Stored data:
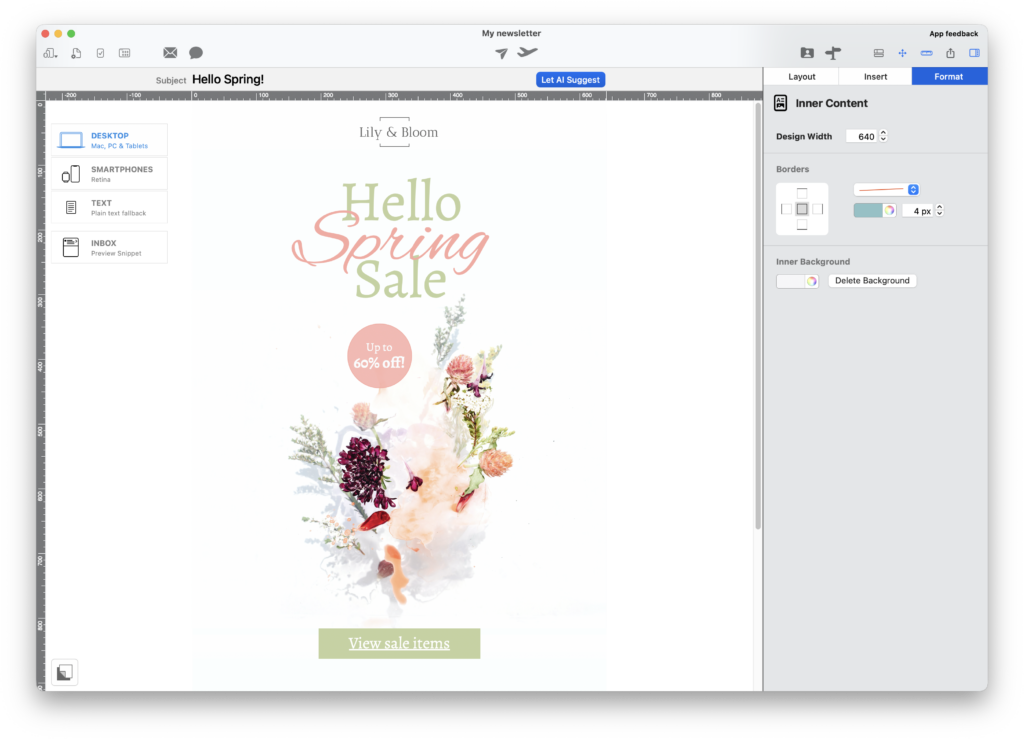Toggle the top border side selector

pyautogui.click(x=802, y=191)
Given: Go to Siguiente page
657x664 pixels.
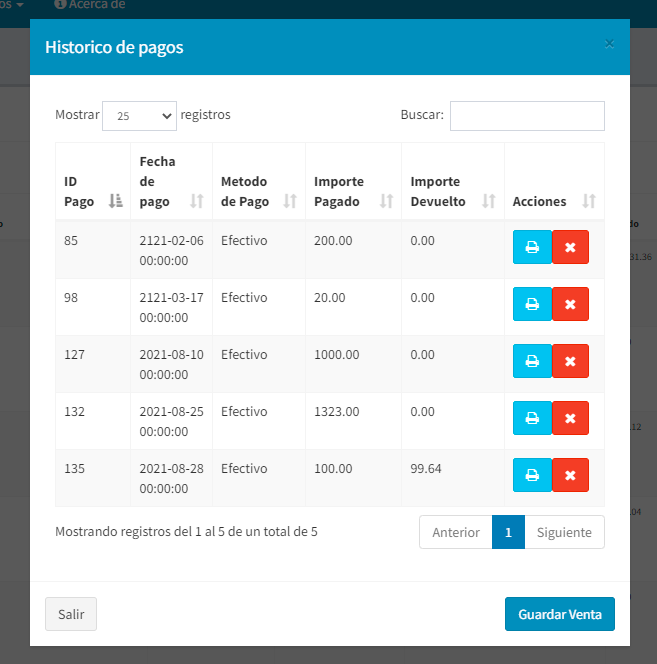Looking at the screenshot, I should click(564, 533).
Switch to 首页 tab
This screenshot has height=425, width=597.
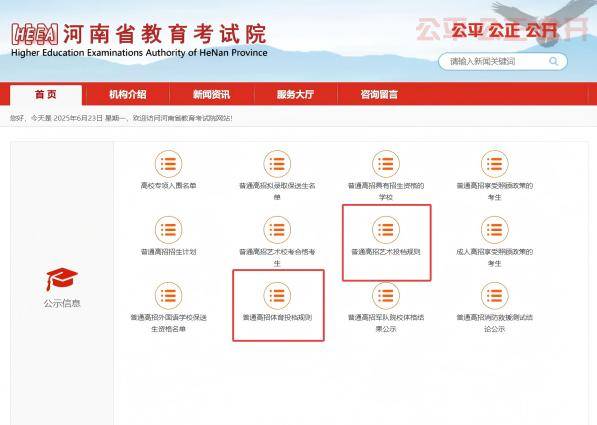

Problem details —
The answer must be the exact lines from the line with "657x664 pixels." to the final line of the data, both ends included, with no pictures.

Written answer —
657x664 pixels.
Looking at the screenshot, I should click(564, 533).
Switch to 首页 tab
This screenshot has height=425, width=597.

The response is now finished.